== Textauszug ==
"""
Der virtuelle Ort für künstlerische Arbeiten mit dem bewegten Bild und für experimentelle audiovisuelle Formate der Kunsthochschule für Medien hat einen neuen Namen: MOOZ. Die  auch weit über die KHM hinaus bekannte Plattform für Nahblicke auf die künstlerischen Projekte und Produktionen arbeitet nun mit dem Spiegelungsprinzip: MOOZ reflektiert die vielschichtigen Sequenzen und Formate, spiegelt bislang noch nicht Wahrgenommenes oder gerade erst Hergestelltes in die virtuellen Räume zurück. MOOZ vollzieht damit auch einen Perspektivwechsel: Es geht nicht nur um den Blick auf und in die überwiegend kurzen, audiovisuellen Formen und Entdeckungen zum Vlog, Found Footage, Essayfilm, dokumentarische und performative Formate, abstrakte und experimentelle, installative Anordnungen, sondern mit welcher Linse, welchem Fokus, welchem Zoom die Bewegtbildarbeiten zurückblicken auf die ebenso differente und vielstimmige Welt der User*innen.


Das Spiegelungsprinzip von MOOZ ist auch programmatisch zu verstehen: denn jedes Projekt wird von einer anderen Stimme reflektiert, der*die mit den künstlerischen Arbeiten denkt, einen spezifischen Fokus darauf richtet und die Betrachter*innen zu eigenen Projektionen anregt.
"""
== Datenblock ==
"""
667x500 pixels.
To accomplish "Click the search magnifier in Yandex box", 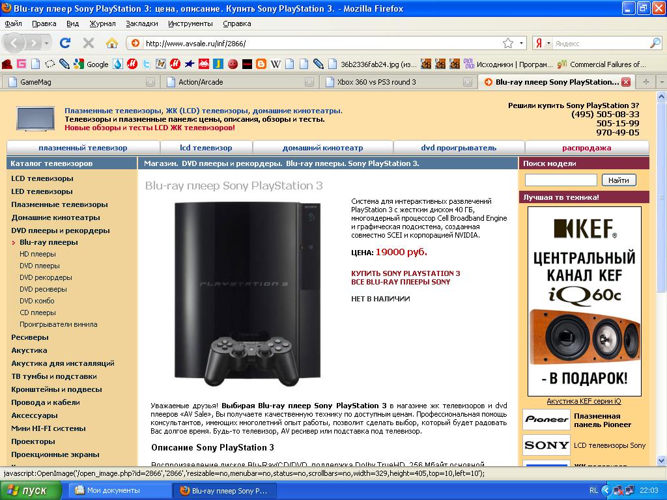I will (655, 44).
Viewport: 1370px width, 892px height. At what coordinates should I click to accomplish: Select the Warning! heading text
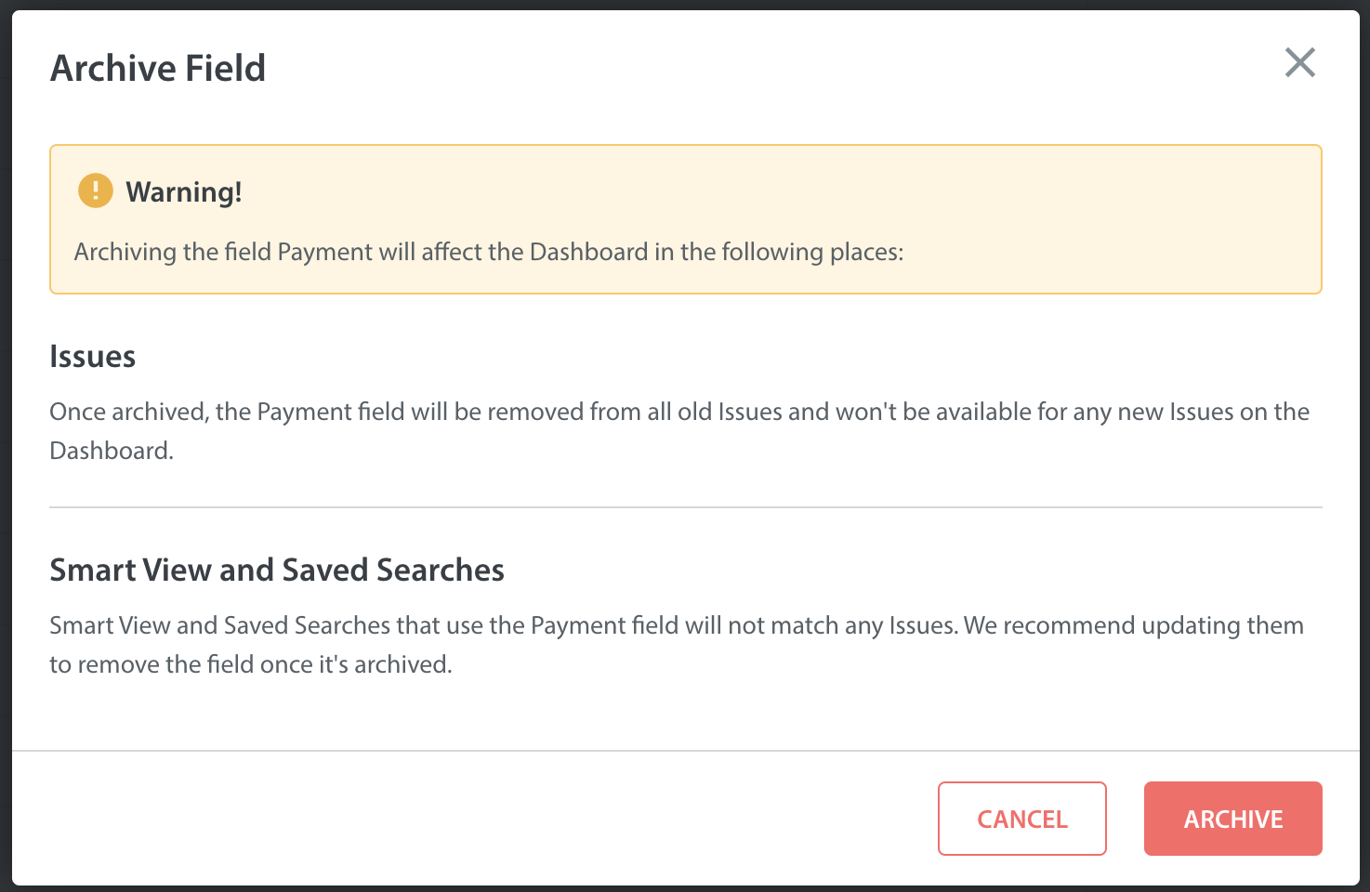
"""
== Aufgaben ==
**1.** Fasse den Absatz des Textauszugs, der mit „Der virtuelle Ort für künstlerische Arbeiten“ beginnt, in wenigen Stichpunkten zusammen. Die wesentlichen Fakten sollen erhalten bleiben.
**2.** Von wem wird laut Textauszug jedes Projekt auf MOOZ reflektiert?
**3.** Schreibe aus dem Textauszug den Teil ab, der mit den Worten „Das Spiegelungsprinzip von“ beginnt und mit „eigenen Projektionen anregt.“ endet.
Die Auflistung wird hier nicht gebraucht.

== Lösungen ==
**1.**
- Die Plattform der Kunsthochschule für Medien (KHM) für künstlerische Arbeiten mit dem bewegten Bild und für experimentelle audiovisuelle Formate heißt jetzt MOOZ.
- Sie ist auch weit über die KHM hinaus bekannt.
- MOOZ arbeitet nach dem Spiegelungsprinzip. Es reflektiert die vielschichtigen Sequenzen und Formate und spiegelt noch nicht Wahrgenommenes oder gerade erst Hergestelltes in die virtuellen Räume zurück.
- Damit verbunden ist ein Perspektivwechsel. Es geht nicht nur um den Blick auf die meist kurzen audiovisuellen Formen wie Vlog, Found Footage, Essayfilm sowie dokumentarische, performative, abstrakte, experimentelle und installative Formate. Es geht auch darum, wie die Bewegtbildarbeiten auf die vielstimmige Welt der User*innen zurückblicken.

**2.** Von einer jeweils anderen Stimme.

**3.**
Das Spiegelungsprinzip von MOOZ ist auch programmatisch zu verstehen: denn jedes Projekt wird von einer anderen Stimme reflektiert, der*die mit den künstlerischen Arbeiten denkt, einen spezifischen Fokus darauf richtet und die Betrachter*innen zu eigenen Projektionen anregt.